[Quoted text]:
○ ○ ○ ○ ○ ○ ○

And a new question.  For those of you that post on craigslist, are you getting spam from it now?  Im getting emails sent to the craigslist email address asking if I need money.  Generally im getting an email from different addresses for each post I have on craigslist, once or twice a day.  I wonder why CL or gmail doesnt filter these.


----------



## raider (Jul 30, 2009)

wedj.com / wedplan.com / partypop.com 

we also do a full page back cover ad with the local wedding magazine

take appointments / bookings at wedding fairs


----------



## guitarkid (Jul 31, 2009)

my experience: wedj.com is very inexpensive for what you get if you want some placing on the web as far as linkage but in the 2 years i have been with them, no one ever called or emailed from them. the traffic monitoring was very low from this site. 

wedplan: tried them too. not much happened.

partypop: a friend of mine did get a gig from it in 12 months time.

theknot: WOAH! insanely overpriced on an overly-out-of-control overly-populated site


----------



## SEO Zach (Sep 25, 2009)

I've been aggregating photo directory links for my ebook so this post helped.  Thanks raider and guitarkid - you gave me a couple more to look into! I agree that business rarely comes from these, but the links back to your site can be a slight bit beneficial for a photographer's search engine rank. Found this post in a search actually (so sorry for the 2 month delayed response). I wrote a little bit about linking from photo directories in my blog.

○ ○ ○ ○ ○ ○ ○

[Aim of the task]: In the forum thread above, what happened for guitarkid's friend who used partypop?

[Collected data]:
○ ○ ○ ○ ○ ○ ○

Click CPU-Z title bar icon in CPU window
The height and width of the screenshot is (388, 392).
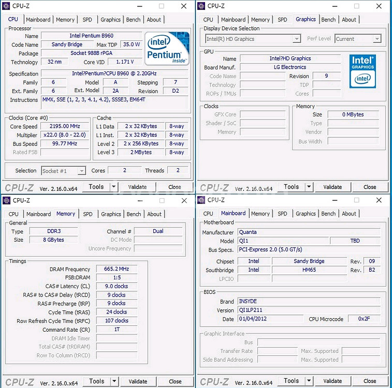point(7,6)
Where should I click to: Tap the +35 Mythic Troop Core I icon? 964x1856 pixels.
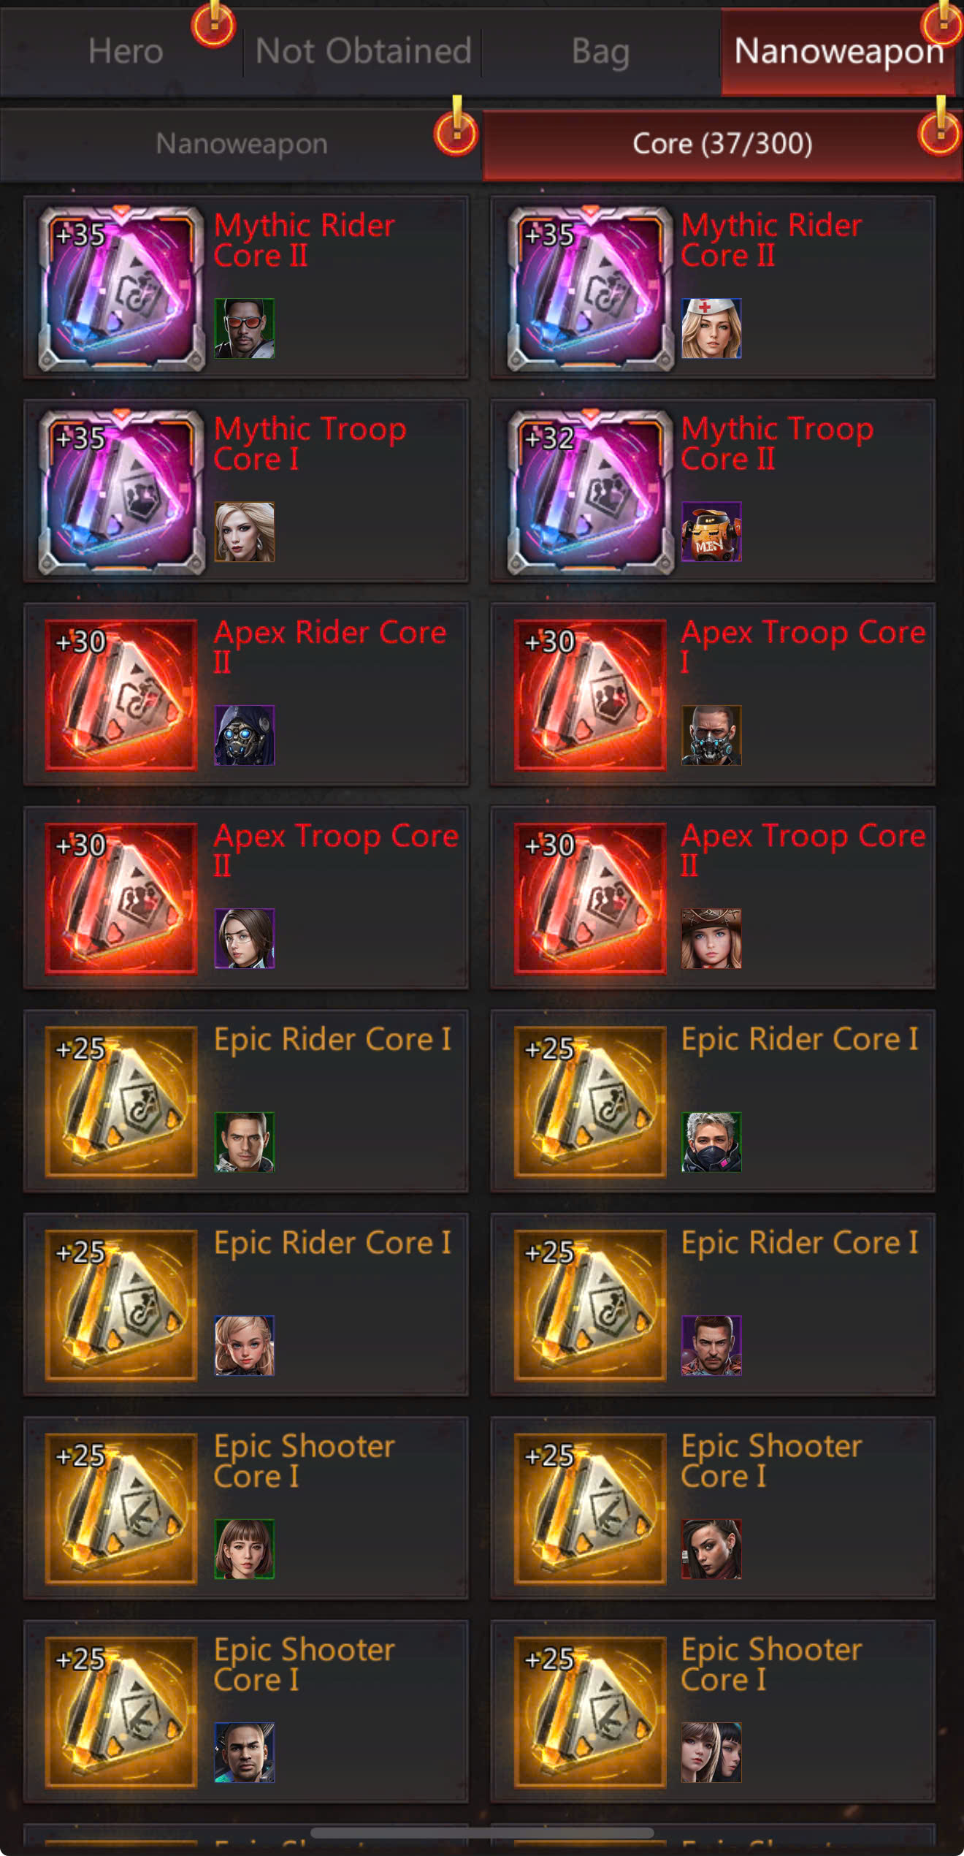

○ ○ ○ ○ ○ ○ ○

[Result of the exercise]: The friend got a gig from it in 12 months' time.